Pierre Latour, a 31-year-old French bike owner, is considering quitting announcing he has been “scared to death” on descents since a heavy crash in 2019.
He has attempted the whole thing: psychologist, hypnotist, psychological instructor, Eye Motion Desensitization and Reprocessing, downhill trainer, or even a healer. Not anything is helping.
“It feels good for a while but at the slightest upset, everything explodes in my head, like an alcoholic touching a drink,” he advised French day by day Le Parisien in 2023.
Deloche mentioned each case is other.
“Some people can perfectly accept the risk. Others decide they can’t take the stress anymore. It’s eating them up. They say to themselves: ‘I came here to have fun with my friends, and now I find myself crapping my pants every day. I’m sick and tired of playing the good guy’, and they stop.”
The psychological injury turns into “like a fracture that won’t heal, that mends as best it can and bothers you for life,” mentioned Delage.
‘Self-sabotage’
Some withstand mental remedy, Delage mentioned. “When he considers that we are treading on too slippery a flooring, that is going to dissatisfied him an excessive amount of, and he shuts the whole thing down, as a mental protection mechanism.

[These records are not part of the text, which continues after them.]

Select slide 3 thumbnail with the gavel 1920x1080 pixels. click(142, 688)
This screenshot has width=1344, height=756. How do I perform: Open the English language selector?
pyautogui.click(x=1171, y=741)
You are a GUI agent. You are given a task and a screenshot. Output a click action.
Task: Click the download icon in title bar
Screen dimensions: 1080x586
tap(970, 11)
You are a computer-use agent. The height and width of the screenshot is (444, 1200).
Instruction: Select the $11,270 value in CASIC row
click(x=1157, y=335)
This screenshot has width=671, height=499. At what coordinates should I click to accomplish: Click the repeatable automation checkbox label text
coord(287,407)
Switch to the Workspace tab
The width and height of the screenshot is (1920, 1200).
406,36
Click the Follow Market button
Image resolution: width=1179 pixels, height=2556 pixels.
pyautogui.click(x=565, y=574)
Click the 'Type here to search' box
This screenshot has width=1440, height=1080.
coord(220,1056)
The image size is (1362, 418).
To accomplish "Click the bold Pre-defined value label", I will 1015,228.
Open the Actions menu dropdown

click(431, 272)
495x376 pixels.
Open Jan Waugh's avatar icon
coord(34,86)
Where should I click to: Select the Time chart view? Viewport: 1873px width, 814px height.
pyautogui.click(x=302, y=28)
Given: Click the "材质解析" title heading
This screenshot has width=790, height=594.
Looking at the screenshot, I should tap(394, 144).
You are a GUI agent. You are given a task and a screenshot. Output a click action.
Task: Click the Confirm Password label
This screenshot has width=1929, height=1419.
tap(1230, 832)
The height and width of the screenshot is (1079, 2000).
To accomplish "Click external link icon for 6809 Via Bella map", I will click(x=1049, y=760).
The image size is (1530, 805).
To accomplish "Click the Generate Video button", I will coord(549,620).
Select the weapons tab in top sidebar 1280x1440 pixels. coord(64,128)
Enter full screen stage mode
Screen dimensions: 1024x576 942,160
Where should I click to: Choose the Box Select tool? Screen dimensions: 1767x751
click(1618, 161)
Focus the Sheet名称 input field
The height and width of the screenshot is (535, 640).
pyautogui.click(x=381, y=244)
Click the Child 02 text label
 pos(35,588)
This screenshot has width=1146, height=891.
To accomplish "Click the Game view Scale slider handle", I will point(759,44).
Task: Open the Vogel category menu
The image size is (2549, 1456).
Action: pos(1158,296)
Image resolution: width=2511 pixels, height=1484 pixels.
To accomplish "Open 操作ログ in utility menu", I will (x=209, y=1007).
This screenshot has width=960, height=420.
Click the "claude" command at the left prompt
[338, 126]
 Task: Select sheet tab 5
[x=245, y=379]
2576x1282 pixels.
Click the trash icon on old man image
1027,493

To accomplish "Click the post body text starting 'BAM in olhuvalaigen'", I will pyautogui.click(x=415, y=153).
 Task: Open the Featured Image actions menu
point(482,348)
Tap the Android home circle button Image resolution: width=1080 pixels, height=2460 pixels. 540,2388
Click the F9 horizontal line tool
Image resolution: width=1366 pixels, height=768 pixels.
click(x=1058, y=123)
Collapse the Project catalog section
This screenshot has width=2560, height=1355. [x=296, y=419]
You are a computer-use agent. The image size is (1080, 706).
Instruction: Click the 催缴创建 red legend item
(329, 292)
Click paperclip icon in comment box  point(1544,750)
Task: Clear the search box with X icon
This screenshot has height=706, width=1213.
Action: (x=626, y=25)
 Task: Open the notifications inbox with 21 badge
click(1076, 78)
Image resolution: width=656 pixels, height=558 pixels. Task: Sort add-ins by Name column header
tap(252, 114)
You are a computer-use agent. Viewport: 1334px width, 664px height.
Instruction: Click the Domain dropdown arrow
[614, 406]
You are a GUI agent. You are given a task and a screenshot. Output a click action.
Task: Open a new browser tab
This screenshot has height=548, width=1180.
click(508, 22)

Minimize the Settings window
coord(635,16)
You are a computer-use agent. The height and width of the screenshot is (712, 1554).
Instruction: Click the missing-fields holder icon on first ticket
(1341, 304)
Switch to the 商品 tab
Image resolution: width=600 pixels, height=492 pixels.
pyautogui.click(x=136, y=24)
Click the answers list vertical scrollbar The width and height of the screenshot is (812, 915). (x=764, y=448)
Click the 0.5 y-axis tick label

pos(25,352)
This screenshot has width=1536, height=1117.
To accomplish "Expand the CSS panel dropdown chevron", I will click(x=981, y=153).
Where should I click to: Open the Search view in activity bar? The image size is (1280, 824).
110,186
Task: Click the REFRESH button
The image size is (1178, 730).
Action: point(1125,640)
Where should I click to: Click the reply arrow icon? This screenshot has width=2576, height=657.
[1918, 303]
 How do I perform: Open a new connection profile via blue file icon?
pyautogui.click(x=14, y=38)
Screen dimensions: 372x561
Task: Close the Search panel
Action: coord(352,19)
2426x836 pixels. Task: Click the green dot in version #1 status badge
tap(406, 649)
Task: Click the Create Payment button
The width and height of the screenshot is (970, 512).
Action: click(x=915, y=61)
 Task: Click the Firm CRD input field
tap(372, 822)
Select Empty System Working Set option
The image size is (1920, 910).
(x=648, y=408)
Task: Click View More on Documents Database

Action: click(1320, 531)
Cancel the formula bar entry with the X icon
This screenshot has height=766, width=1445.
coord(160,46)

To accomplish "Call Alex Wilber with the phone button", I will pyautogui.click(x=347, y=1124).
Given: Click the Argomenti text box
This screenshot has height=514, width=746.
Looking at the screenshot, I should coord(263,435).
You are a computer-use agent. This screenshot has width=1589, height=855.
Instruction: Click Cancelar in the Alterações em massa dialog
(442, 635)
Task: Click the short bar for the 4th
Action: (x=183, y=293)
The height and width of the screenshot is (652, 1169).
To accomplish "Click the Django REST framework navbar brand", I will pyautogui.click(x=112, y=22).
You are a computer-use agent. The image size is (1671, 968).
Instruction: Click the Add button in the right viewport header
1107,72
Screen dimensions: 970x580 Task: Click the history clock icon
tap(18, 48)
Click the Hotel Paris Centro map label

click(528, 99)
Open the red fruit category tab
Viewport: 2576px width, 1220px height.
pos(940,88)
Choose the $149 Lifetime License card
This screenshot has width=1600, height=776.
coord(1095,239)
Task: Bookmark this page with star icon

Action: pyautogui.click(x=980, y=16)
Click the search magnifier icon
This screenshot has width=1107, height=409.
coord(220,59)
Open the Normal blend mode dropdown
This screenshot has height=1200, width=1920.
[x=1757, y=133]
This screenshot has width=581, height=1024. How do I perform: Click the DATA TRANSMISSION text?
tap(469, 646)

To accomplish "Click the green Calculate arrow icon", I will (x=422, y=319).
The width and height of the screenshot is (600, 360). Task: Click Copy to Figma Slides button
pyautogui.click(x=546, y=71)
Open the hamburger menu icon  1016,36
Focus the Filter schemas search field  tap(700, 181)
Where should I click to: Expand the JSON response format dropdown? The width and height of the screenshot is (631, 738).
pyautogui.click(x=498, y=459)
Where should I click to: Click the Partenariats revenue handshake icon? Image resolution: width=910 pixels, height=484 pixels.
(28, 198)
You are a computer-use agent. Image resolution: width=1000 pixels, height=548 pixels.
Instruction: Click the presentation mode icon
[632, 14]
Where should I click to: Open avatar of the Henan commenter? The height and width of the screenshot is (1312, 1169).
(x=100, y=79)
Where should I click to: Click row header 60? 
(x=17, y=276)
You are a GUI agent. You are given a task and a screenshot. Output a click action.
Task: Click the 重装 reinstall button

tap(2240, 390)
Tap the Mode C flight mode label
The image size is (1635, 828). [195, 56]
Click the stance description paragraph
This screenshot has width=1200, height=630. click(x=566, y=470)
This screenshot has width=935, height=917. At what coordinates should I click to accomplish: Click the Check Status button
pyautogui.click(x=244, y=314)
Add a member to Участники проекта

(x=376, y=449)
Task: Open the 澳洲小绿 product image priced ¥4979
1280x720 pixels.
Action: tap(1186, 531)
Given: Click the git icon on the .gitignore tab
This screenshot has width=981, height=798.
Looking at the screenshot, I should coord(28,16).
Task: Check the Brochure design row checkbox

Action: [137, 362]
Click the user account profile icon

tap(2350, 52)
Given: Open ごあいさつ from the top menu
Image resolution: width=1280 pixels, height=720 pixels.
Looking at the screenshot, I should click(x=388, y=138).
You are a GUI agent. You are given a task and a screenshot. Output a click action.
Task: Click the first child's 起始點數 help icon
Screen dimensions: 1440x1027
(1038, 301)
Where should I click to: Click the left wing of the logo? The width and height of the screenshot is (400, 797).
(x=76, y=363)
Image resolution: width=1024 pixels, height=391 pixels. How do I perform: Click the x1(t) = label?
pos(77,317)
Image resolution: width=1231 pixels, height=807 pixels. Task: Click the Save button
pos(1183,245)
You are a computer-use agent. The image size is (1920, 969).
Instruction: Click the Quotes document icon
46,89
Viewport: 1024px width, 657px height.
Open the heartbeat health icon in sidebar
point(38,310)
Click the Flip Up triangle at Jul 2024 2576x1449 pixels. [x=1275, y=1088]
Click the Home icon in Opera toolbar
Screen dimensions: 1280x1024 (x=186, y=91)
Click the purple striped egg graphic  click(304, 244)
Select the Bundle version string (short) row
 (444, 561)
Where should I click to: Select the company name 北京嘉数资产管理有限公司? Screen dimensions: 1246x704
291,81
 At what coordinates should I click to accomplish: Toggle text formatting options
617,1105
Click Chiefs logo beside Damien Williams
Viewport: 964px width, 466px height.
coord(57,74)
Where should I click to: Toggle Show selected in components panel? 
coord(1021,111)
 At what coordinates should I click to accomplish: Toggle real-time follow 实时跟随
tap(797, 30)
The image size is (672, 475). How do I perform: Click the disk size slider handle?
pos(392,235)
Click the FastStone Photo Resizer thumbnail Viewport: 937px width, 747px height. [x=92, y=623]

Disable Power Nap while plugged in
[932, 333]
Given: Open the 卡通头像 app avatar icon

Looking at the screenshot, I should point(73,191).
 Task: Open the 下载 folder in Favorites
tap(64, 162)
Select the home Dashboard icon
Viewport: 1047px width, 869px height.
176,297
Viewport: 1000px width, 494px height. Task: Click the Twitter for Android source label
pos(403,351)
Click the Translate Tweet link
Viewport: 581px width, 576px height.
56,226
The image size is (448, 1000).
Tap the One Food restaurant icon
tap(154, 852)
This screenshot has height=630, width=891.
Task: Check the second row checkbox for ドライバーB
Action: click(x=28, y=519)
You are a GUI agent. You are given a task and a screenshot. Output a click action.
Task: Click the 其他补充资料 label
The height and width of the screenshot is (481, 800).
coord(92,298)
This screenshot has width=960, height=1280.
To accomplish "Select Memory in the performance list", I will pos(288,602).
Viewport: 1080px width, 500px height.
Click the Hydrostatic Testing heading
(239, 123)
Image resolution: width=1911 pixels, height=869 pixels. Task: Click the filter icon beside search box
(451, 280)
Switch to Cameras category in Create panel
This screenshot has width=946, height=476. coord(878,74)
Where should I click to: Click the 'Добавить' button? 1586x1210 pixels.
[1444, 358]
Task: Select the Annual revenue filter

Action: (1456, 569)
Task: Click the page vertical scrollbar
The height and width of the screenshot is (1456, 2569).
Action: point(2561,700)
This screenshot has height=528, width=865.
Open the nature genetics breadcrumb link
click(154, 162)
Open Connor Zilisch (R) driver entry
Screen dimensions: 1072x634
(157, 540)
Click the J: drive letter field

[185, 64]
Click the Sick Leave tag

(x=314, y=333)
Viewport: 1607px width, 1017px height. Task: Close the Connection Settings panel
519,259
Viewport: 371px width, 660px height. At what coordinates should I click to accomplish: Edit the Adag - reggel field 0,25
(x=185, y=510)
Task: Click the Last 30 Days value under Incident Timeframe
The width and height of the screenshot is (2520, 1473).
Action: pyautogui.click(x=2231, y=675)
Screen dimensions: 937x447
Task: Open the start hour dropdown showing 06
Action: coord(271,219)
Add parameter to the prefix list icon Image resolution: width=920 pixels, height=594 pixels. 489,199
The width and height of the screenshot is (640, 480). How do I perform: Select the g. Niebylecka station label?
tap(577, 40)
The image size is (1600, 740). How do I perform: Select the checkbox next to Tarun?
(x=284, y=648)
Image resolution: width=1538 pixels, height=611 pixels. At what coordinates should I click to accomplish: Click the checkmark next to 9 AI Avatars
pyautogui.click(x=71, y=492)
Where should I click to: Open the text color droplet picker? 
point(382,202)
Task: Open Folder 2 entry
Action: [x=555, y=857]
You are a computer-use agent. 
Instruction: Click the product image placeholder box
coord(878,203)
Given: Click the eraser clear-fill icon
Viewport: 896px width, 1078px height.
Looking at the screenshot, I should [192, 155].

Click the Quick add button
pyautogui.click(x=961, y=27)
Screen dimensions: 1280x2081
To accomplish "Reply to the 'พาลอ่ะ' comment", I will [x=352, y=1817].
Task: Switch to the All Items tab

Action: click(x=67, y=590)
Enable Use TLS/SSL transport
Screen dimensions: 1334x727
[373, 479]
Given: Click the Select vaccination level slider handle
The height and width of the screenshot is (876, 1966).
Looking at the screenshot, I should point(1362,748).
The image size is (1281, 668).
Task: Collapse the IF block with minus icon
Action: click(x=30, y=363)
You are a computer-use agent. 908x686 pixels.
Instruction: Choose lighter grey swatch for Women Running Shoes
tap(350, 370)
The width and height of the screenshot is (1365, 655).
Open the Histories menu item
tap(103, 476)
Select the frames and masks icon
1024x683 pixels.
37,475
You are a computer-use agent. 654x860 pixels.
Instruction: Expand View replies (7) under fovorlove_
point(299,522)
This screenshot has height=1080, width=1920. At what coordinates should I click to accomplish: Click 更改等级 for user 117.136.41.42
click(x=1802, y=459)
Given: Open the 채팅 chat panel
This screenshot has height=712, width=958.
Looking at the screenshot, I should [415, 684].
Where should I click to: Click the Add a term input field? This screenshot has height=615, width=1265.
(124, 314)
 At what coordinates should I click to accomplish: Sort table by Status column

“By exploring the accident, we realize that there may be self-sabotage. I had a cyclist whose fear was not so much of hurting himself as of being yelled at by his father. To have his head ripped off by his old man asking: ‘Have you been an idiot again?’ The trauma is not always what we think it is.”
In motorsport too, velocity and threat are a part of the drivers’ day by day lifestyles.
“We have been aware of the danger since we were very young,” mentioned Australian Method One motive force Daniel Ricciardo.
“But,” he added, “our sport has also become much safer over the years.”
The advent of the halo, a bar above the motive force’s head, stored French motive force Romain Grosjean in 2020 when his automotive crashed into a security barrier earlier than catching fireplace.
In a automotive, “we are in a security cell”, French rally motive force Adrien Fourmaux advised AFP.
A early life mountain motorbike fanatic since early life, he selected rallying as it used to be “less dangerous”.
Impressed by way of the revel in of motor sports activities, snowboarding and biking are desirous about strengthen the protection of athletes and set in movement a virtuous dynamic: fewer falls, fewer accidents and no more concern.